**About this exercise**
Begin your copy at the line that contains "Image resolution: width=1183" and carry it on, exactly, to the last line of the material below.

■ ■ ■ ■ ■

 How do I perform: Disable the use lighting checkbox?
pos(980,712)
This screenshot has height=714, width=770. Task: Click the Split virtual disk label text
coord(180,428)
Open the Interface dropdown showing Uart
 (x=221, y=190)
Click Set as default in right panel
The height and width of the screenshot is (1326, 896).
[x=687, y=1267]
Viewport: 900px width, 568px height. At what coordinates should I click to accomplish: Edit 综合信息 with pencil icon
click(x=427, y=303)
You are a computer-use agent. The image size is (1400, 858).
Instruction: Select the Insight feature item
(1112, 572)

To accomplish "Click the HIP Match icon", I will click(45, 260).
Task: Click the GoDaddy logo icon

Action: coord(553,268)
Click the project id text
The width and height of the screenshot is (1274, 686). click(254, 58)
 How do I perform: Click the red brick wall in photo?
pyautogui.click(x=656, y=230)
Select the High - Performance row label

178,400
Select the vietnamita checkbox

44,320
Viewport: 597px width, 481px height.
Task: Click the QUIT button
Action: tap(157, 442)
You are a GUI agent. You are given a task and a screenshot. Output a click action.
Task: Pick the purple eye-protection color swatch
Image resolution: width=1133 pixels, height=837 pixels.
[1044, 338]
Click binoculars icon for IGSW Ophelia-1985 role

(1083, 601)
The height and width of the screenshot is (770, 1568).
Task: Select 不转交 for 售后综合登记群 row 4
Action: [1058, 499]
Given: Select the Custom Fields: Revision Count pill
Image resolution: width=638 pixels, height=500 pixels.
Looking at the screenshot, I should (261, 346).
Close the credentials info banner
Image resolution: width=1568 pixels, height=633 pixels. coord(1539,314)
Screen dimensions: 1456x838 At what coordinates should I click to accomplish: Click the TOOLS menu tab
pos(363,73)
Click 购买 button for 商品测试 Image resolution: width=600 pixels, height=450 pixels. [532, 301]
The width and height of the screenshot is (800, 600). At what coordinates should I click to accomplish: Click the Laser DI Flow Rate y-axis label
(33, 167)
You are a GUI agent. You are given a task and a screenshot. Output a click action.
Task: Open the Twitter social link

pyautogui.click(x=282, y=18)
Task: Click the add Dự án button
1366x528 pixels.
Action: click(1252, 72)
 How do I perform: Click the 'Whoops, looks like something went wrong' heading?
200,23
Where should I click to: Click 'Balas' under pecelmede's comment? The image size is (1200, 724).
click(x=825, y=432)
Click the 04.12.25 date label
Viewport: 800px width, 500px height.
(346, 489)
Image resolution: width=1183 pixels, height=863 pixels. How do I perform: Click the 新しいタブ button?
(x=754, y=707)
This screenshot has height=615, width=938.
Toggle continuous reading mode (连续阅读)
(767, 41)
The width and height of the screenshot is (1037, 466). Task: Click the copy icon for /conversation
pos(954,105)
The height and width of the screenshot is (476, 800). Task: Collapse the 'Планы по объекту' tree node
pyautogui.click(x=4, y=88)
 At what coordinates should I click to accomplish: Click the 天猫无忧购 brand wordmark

■ ■ ■ ■ ■

**Problem solution**
Image resolution: width=1183 pixels, height=863 pixels. How do I perform: Click the 新しいタブ button?
(x=754, y=707)
This screenshot has height=615, width=938.
Toggle continuous reading mode (连续阅读)
(767, 41)
The width and height of the screenshot is (1037, 466). Task: Click the copy icon for /conversation
pos(954,105)
The height and width of the screenshot is (476, 800). Task: Collapse the 'Планы по объекту' tree node
pyautogui.click(x=4, y=88)
 At what coordinates should I click to accomplish: Click the 天猫无忧购 brand wordmark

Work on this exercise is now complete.